▶ [STATED GOAL] Copy out every one of the following items word for word, leaving nothing changed.

▶ [SOURCE DATA]
--- Begin ---
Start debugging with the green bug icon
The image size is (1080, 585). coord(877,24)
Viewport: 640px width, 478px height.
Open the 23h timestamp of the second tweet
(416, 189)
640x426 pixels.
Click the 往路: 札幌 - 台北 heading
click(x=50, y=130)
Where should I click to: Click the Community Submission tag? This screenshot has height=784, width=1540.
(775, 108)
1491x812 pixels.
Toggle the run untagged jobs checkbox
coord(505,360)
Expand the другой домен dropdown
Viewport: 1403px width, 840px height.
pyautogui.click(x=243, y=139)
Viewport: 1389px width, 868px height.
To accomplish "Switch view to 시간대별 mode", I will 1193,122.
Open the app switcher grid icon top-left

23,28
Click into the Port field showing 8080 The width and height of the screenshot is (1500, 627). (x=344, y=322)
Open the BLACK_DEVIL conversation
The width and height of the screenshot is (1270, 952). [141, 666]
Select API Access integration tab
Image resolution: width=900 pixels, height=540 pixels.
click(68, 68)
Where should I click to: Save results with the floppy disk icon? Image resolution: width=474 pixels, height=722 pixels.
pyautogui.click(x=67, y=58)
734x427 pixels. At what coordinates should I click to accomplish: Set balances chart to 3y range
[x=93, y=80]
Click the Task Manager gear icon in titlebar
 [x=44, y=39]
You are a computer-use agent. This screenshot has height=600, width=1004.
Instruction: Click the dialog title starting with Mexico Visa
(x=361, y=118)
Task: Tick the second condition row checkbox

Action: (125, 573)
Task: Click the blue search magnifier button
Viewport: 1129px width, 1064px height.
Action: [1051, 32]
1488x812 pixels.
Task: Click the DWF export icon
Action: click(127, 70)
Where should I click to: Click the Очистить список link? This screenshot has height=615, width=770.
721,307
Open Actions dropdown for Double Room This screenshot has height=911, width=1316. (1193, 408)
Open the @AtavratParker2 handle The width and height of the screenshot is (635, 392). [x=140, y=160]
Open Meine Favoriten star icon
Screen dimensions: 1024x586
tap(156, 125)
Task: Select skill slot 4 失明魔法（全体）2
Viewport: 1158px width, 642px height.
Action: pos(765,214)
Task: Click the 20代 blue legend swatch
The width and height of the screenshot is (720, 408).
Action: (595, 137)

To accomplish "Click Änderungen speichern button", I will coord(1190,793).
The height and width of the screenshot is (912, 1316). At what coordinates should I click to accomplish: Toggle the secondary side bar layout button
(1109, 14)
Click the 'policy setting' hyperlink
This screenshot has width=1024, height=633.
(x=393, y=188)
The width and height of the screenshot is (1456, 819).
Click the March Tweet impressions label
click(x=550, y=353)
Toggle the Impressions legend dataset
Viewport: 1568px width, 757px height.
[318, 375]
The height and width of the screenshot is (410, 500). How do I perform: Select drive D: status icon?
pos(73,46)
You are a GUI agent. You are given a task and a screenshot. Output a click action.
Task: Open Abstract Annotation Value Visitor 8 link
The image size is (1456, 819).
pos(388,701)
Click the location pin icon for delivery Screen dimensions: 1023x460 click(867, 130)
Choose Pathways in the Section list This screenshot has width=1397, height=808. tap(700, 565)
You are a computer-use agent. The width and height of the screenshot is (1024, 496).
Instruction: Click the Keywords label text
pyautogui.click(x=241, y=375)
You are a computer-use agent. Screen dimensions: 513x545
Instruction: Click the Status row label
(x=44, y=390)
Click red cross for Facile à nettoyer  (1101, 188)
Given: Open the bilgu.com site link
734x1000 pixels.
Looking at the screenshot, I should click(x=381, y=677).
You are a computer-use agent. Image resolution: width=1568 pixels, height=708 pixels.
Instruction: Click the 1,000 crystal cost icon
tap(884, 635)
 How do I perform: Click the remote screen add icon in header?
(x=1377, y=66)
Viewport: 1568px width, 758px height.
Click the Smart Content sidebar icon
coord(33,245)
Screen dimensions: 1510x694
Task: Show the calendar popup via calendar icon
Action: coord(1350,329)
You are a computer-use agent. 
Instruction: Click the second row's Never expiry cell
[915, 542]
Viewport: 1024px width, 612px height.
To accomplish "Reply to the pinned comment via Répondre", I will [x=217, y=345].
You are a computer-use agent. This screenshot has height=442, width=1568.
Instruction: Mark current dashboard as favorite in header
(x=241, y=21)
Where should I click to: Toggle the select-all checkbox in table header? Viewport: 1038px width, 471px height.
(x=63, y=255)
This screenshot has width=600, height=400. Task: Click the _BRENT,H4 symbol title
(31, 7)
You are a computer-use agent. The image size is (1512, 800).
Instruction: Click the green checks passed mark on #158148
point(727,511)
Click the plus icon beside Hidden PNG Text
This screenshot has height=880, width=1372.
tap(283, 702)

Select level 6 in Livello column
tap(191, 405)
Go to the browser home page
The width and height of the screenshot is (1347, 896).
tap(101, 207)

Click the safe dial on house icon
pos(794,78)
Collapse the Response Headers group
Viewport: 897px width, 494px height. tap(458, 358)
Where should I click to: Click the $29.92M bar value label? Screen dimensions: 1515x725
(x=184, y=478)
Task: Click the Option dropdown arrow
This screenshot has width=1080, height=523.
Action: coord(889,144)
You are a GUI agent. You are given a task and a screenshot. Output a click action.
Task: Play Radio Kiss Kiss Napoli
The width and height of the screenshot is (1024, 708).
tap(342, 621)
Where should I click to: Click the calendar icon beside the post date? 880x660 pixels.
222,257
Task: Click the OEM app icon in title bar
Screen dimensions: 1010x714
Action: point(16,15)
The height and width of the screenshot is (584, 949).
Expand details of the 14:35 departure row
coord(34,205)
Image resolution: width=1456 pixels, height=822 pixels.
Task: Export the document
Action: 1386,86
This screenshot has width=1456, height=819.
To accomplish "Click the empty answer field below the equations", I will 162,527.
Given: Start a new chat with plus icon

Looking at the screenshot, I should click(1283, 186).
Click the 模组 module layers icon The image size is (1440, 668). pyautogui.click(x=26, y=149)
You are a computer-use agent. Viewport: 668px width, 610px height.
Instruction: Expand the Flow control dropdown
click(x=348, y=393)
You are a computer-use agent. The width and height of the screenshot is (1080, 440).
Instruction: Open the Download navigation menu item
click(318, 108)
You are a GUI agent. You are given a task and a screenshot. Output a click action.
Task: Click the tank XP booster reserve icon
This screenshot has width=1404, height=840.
--- End ---
▶ [FULL ANSWER]
Start debugging with the green bug icon
The image size is (1080, 585). coord(877,24)
Viewport: 640px width, 478px height.
Open the 23h timestamp of the second tweet
(416, 189)
640x426 pixels.
Click the 往路: 札幌 - 台北 heading
click(x=50, y=130)
Where should I click to: Click the Community Submission tag? This screenshot has height=784, width=1540.
(775, 108)
1491x812 pixels.
Toggle the run untagged jobs checkbox
coord(505,360)
Expand the другой домен dropdown
Viewport: 1403px width, 840px height.
pyautogui.click(x=243, y=139)
Viewport: 1389px width, 868px height.
To accomplish "Switch view to 시간대별 mode", I will 1193,122.
Open the app switcher grid icon top-left

23,28
Click into the Port field showing 8080 The width and height of the screenshot is (1500, 627). (x=344, y=322)
Open the BLACK_DEVIL conversation
The width and height of the screenshot is (1270, 952). [141, 666]
Select API Access integration tab
Image resolution: width=900 pixels, height=540 pixels.
click(68, 68)
Where should I click to: Save results with the floppy disk icon? Image resolution: width=474 pixels, height=722 pixels.
pyautogui.click(x=67, y=58)
734x427 pixels. At what coordinates should I click to accomplish: Set balances chart to 3y range
[x=93, y=80]
Click the Task Manager gear icon in titlebar
 [x=44, y=39]
You are a computer-use agent. This screenshot has height=600, width=1004.
Instruction: Click the dialog title starting with Mexico Visa
(x=361, y=118)
Task: Tick the second condition row checkbox

Action: (125, 573)
Task: Click the blue search magnifier button
Viewport: 1129px width, 1064px height.
Action: [1051, 32]
1488x812 pixels.
Task: Click the DWF export icon
Action: click(127, 70)
Where should I click to: Click the Очистить список link? This screenshot has height=615, width=770.
721,307
Open Actions dropdown for Double Room This screenshot has height=911, width=1316. (1193, 408)
Open the @AtavratParker2 handle The width and height of the screenshot is (635, 392). [x=140, y=160]
Open Meine Favoriten star icon
Screen dimensions: 1024x586
tap(156, 125)
Task: Select skill slot 4 失明魔法（全体）2
Viewport: 1158px width, 642px height.
Action: pos(765,214)
Task: Click the 20代 blue legend swatch
The width and height of the screenshot is (720, 408).
Action: (595, 137)

To accomplish "Click Änderungen speichern button", I will coord(1190,793).
The height and width of the screenshot is (912, 1316). At what coordinates should I click to accomplish: Toggle the secondary side bar layout button
(1109, 14)
Click the 'policy setting' hyperlink
This screenshot has width=1024, height=633.
(x=393, y=188)
The width and height of the screenshot is (1456, 819).
Click the March Tweet impressions label
click(x=550, y=353)
Toggle the Impressions legend dataset
Viewport: 1568px width, 757px height.
[318, 375]
The height and width of the screenshot is (410, 500). How do I perform: Select drive D: status icon?
pos(73,46)
You are a GUI agent. You are given a task and a screenshot. Output a click action.
Task: Open Abstract Annotation Value Visitor 8 link
The image size is (1456, 819).
pos(388,701)
Click the location pin icon for delivery Screen dimensions: 1023x460 click(867, 130)
Choose Pathways in the Section list This screenshot has width=1397, height=808. tap(700, 565)
You are a computer-use agent. The width and height of the screenshot is (1024, 496).
Instruction: Click the Keywords label text
pyautogui.click(x=241, y=375)
You are a computer-use agent. Screen dimensions: 513x545
Instruction: Click the Status row label
(x=44, y=390)
Click red cross for Facile à nettoyer  (1101, 188)
Given: Open the bilgu.com site link
734x1000 pixels.
Looking at the screenshot, I should click(x=381, y=677).
You are a computer-use agent. Image resolution: width=1568 pixels, height=708 pixels.
Instruction: Click the 1,000 crystal cost icon
tap(884, 635)
 How do I perform: Click the remote screen add icon in header?
(x=1377, y=66)
Viewport: 1568px width, 758px height.
Click the Smart Content sidebar icon
coord(33,245)
Screen dimensions: 1510x694
Task: Show the calendar popup via calendar icon
Action: coord(1350,329)
You are a computer-use agent. 
Instruction: Click the second row's Never expiry cell
[915, 542]
Viewport: 1024px width, 612px height.
To accomplish "Reply to the pinned comment via Répondre", I will [x=217, y=345].
You are a computer-use agent. This screenshot has height=442, width=1568.
Instruction: Mark current dashboard as favorite in header
(x=241, y=21)
Where should I click to: Toggle the select-all checkbox in table header? Viewport: 1038px width, 471px height.
(x=63, y=255)
This screenshot has width=600, height=400. Task: Click the _BRENT,H4 symbol title
(31, 7)
You are a computer-use agent. The image size is (1512, 800).
Instruction: Click the green checks passed mark on #158148
point(727,511)
Click the plus icon beside Hidden PNG Text
This screenshot has height=880, width=1372.
tap(283, 702)

Select level 6 in Livello column
tap(191, 405)
Go to the browser home page
The width and height of the screenshot is (1347, 896).
tap(101, 207)

Click the safe dial on house icon
pos(794,78)
Collapse the Response Headers group
Viewport: 897px width, 494px height. tap(458, 358)
Where should I click to: Click the $29.92M bar value label? Screen dimensions: 1515x725
(x=184, y=478)
Task: Click the Option dropdown arrow
This screenshot has width=1080, height=523.
Action: coord(889,144)
You are a GUI agent. You are given a task and a screenshot. Output a click action.
Task: Play Radio Kiss Kiss Napoli
The width and height of the screenshot is (1024, 708).
tap(342, 621)
Where should I click to: Click the calendar icon beside the post date? 880x660 pixels.
222,257
Task: Click the OEM app icon in title bar
Screen dimensions: 1010x714
Action: point(16,15)
The height and width of the screenshot is (584, 949).
Expand details of the 14:35 departure row
coord(34,205)
Image resolution: width=1456 pixels, height=822 pixels.
Task: Export the document
Action: 1386,86
This screenshot has width=1456, height=819.
To accomplish "Click the empty answer field below the equations", I will 162,527.
Given: Start a new chat with plus icon

Looking at the screenshot, I should click(1283, 186).
Click the 模组 module layers icon The image size is (1440, 668). pyautogui.click(x=26, y=149)
You are a computer-use agent. Viewport: 668px width, 610px height.
Instruction: Expand the Flow control dropdown
click(x=348, y=393)
You are a computer-use agent. The width and height of the screenshot is (1080, 440).
Instruction: Open the Download navigation menu item
click(318, 108)
You are a GUI agent. You are given a task and a screenshot. Output a click action.
Task: Click the tank XP booster reserve icon
This screenshot has width=1404, height=840.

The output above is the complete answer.